▶ [EXERCISE INPUT]:

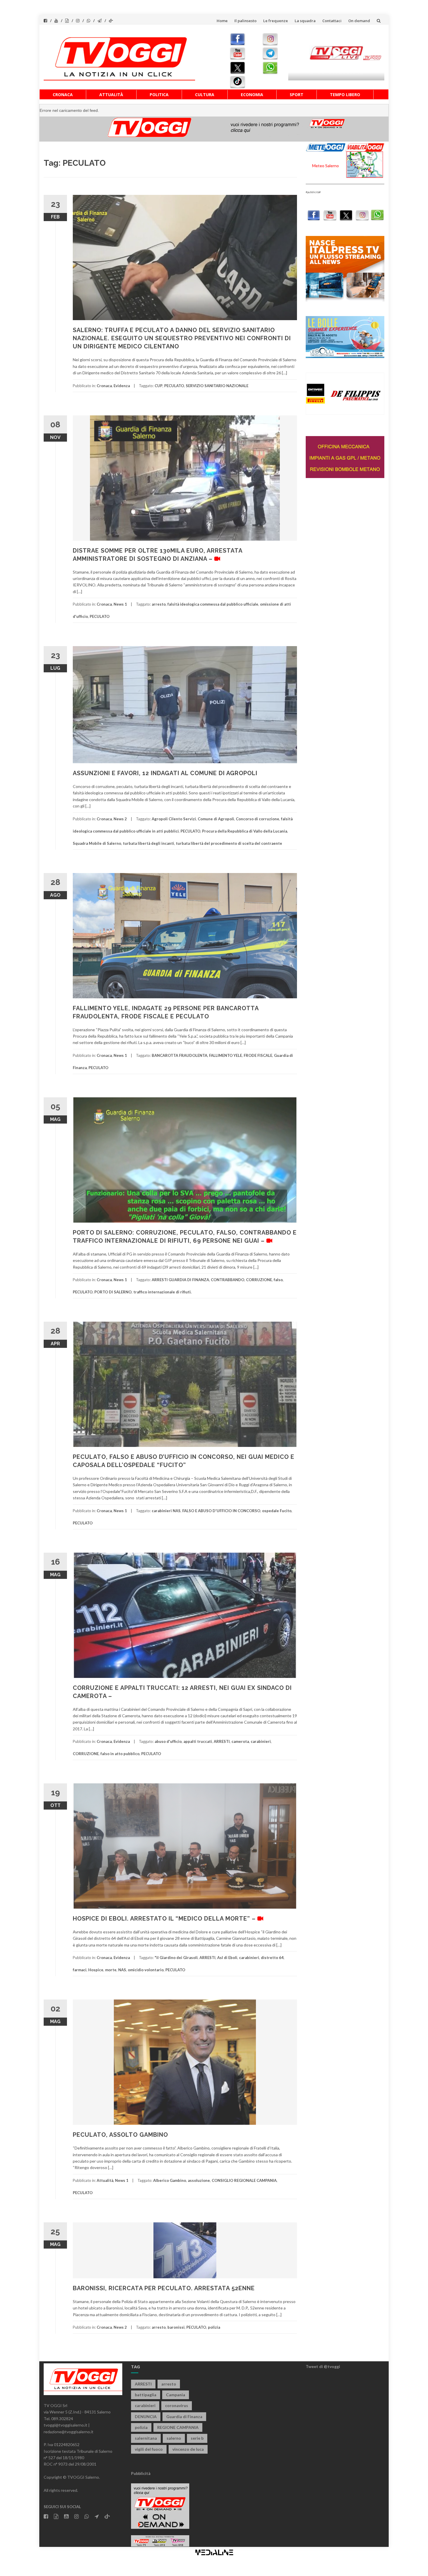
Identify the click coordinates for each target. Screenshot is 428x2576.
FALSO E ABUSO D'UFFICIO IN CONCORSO (221, 1510)
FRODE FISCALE (258, 1055)
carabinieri (261, 1741)
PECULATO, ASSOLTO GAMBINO (120, 2134)
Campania (175, 2394)
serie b (197, 2438)
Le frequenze (275, 20)
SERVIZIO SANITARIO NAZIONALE (217, 385)
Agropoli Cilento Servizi (174, 819)
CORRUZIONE (259, 1279)
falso (278, 1279)
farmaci (79, 1969)
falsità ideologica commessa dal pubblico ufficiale (212, 604)
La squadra (305, 20)
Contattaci (332, 20)
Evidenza (122, 385)
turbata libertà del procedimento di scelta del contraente (229, 843)
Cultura (204, 94)
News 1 (120, 604)
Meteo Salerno (325, 165)
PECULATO (174, 385)
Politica (159, 94)
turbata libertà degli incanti (148, 843)
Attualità (111, 94)
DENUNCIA (146, 2416)
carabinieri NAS (166, 1510)
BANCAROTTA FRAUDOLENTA (179, 1055)
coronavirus (176, 2405)
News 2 (120, 819)
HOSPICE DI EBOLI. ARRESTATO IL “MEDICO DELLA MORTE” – (165, 1918)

▶ [REQUIRED WORK]: Now reproduce all of the entries precisely, with no pictures in the copy.

▶ [ANSWER SPACE]:
Identify the click coordinates for each target. Screenshot is 428x2576.
FALSO E ABUSO D'UFFICIO IN CONCORSO (221, 1510)
FRODE FISCALE (258, 1055)
carabinieri (261, 1741)
PECULATO, ASSOLTO GAMBINO (120, 2134)
Campania (175, 2394)
serie b (197, 2438)
Le frequenze (275, 20)
SERVIZIO SANITARIO NAZIONALE (217, 385)
Agropoli Cilento Servizi (174, 819)
CORRUZIONE (259, 1279)
falso (278, 1279)
farmaci (79, 1969)
falsità ideologica commessa dal pubblico ufficiale (212, 604)
La squadra (305, 20)
Contattaci (332, 20)
Evidenza (122, 385)
turbata libertà del procedimento di scelta del contraente (229, 843)
Cultura (204, 94)
News 1 (120, 604)
Meteo Salerno (325, 165)
PECULATO (174, 385)
Politica (159, 94)
turbata libertà degli incanti (148, 843)
Attualità (111, 94)
DENUNCIA (146, 2416)
carabinieri NAS (166, 1510)
BANCAROTTA FRAUDOLENTA (179, 1055)
coronavirus (176, 2405)
News 2 (120, 819)
HOSPICE DI EBOLI. ARRESTATO IL “MEDICO DELLA MORTE” – (165, 1918)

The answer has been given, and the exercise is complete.